■ TASK PROMPT ■
I need the lines from the one containing "You are a GUI" through the last line of the entries retyped exactly, with no pictures among them.
++++ EXTRACTED MATERIAL ++++
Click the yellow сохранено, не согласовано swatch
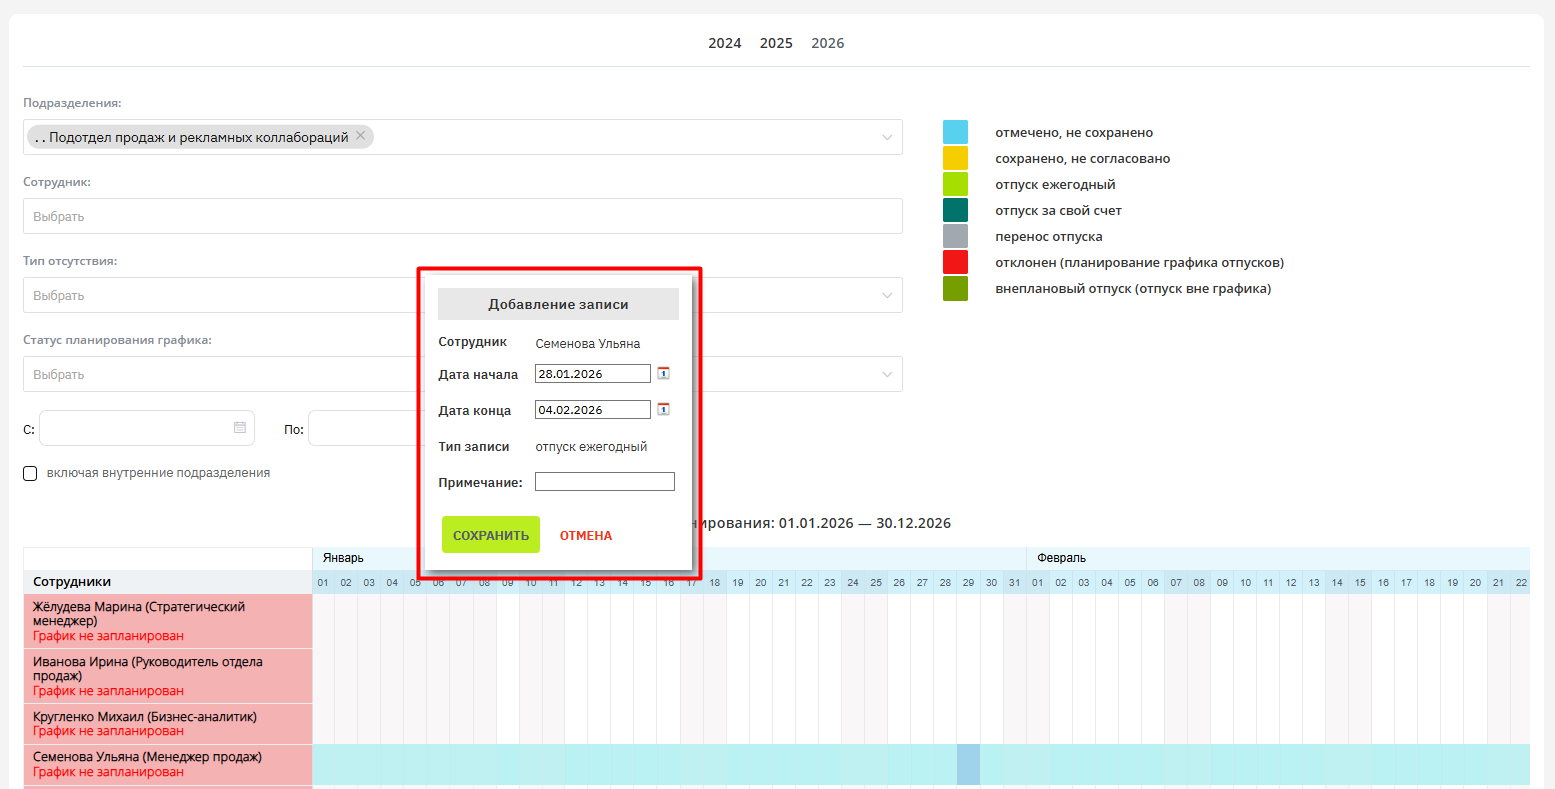Screen dimensions: 1555x789 click(x=955, y=158)
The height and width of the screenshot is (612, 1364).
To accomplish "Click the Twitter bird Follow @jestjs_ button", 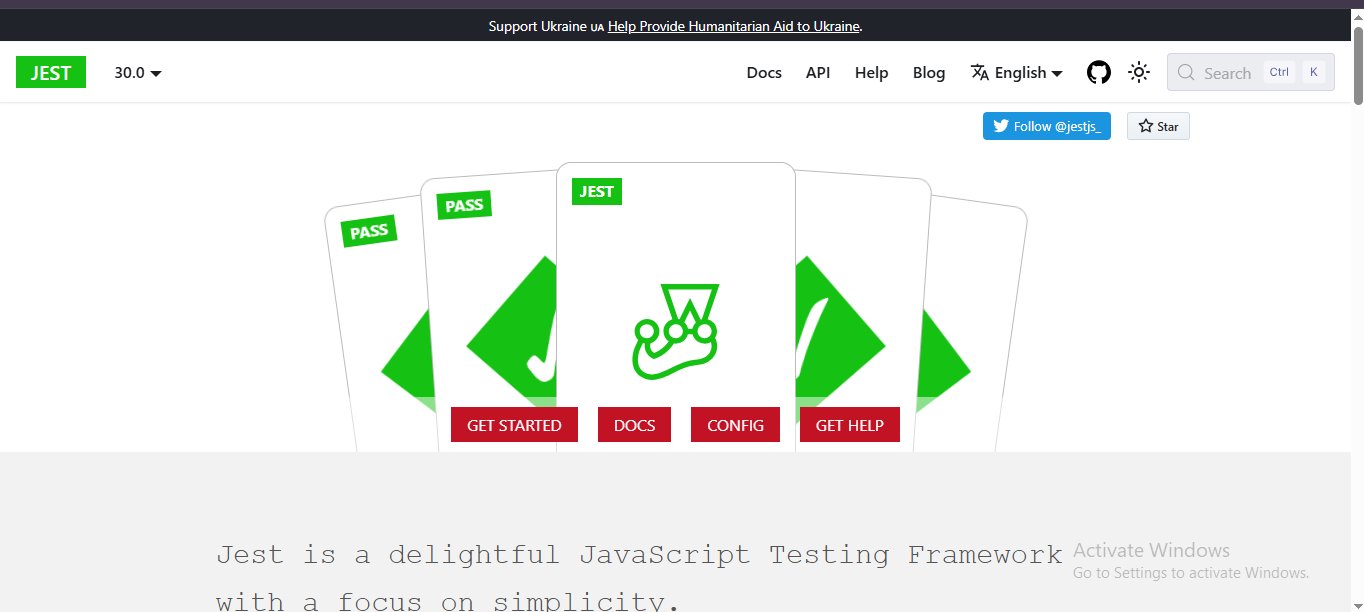I will point(1047,126).
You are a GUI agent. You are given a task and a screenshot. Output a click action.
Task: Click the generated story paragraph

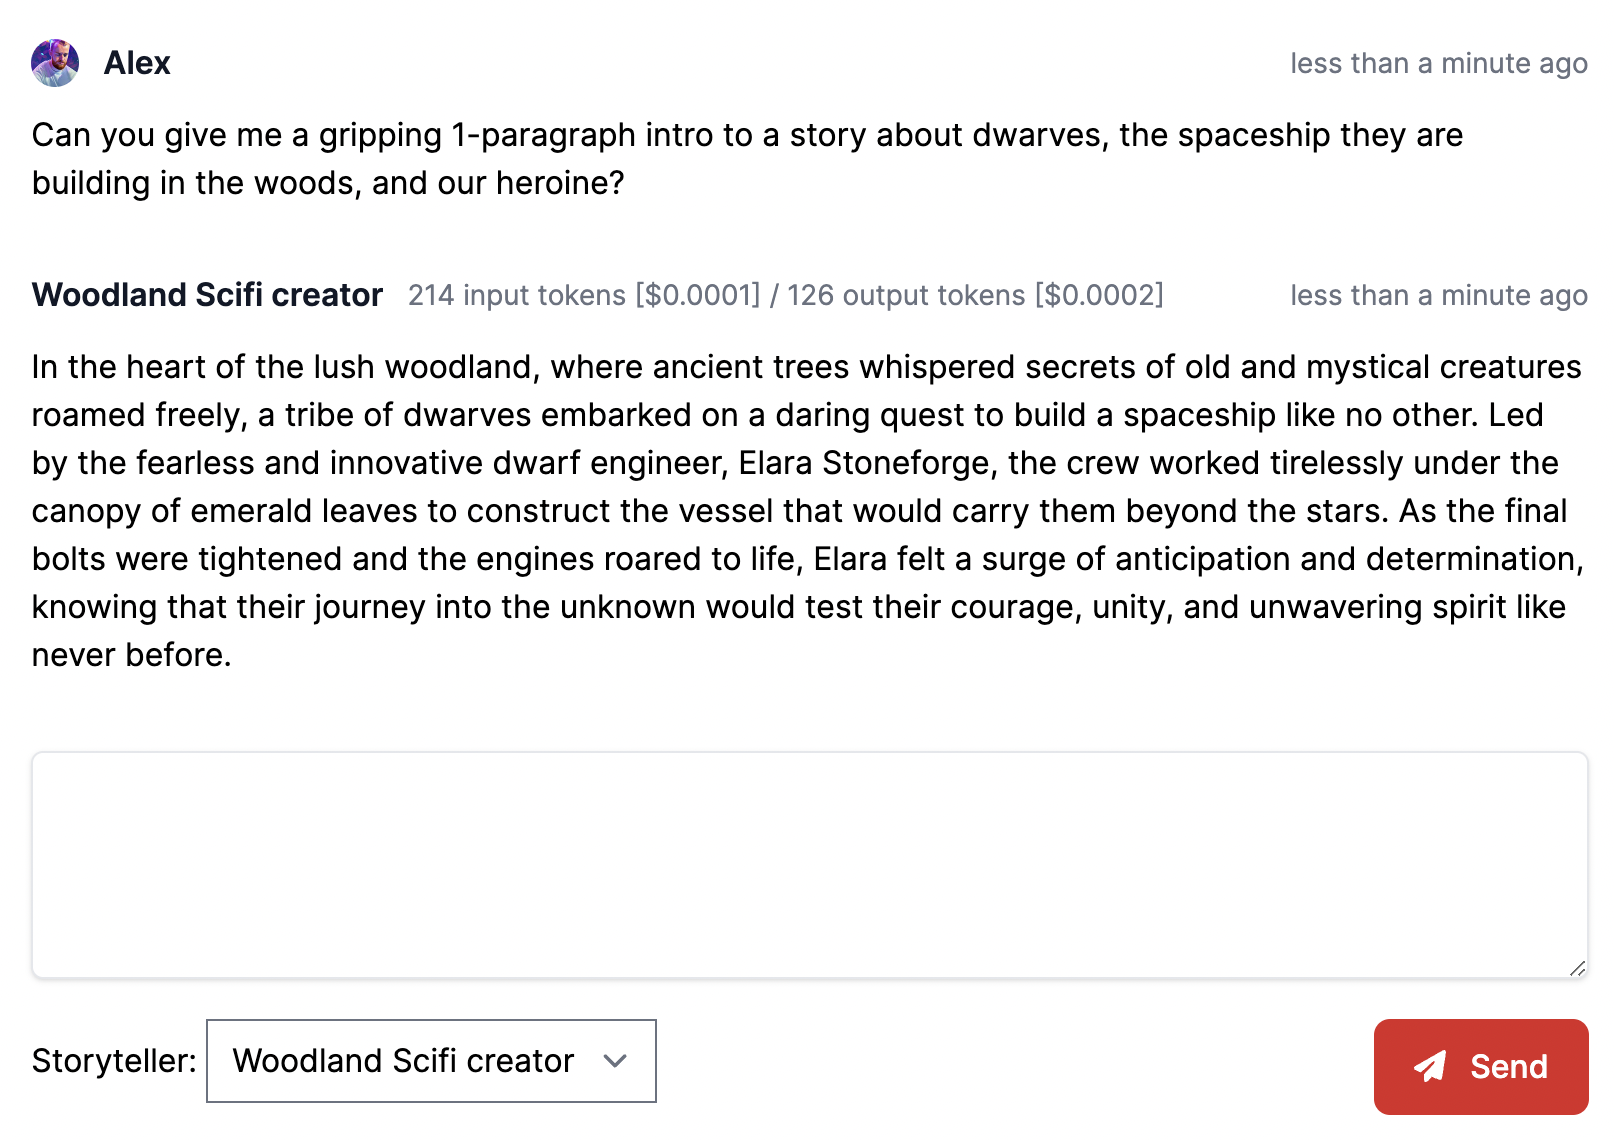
++++
■ RESPONSE AREA ■
You are a GUI agent. You are given a task and a screenshot. Output a click action.
Task: Click the generated story paragraph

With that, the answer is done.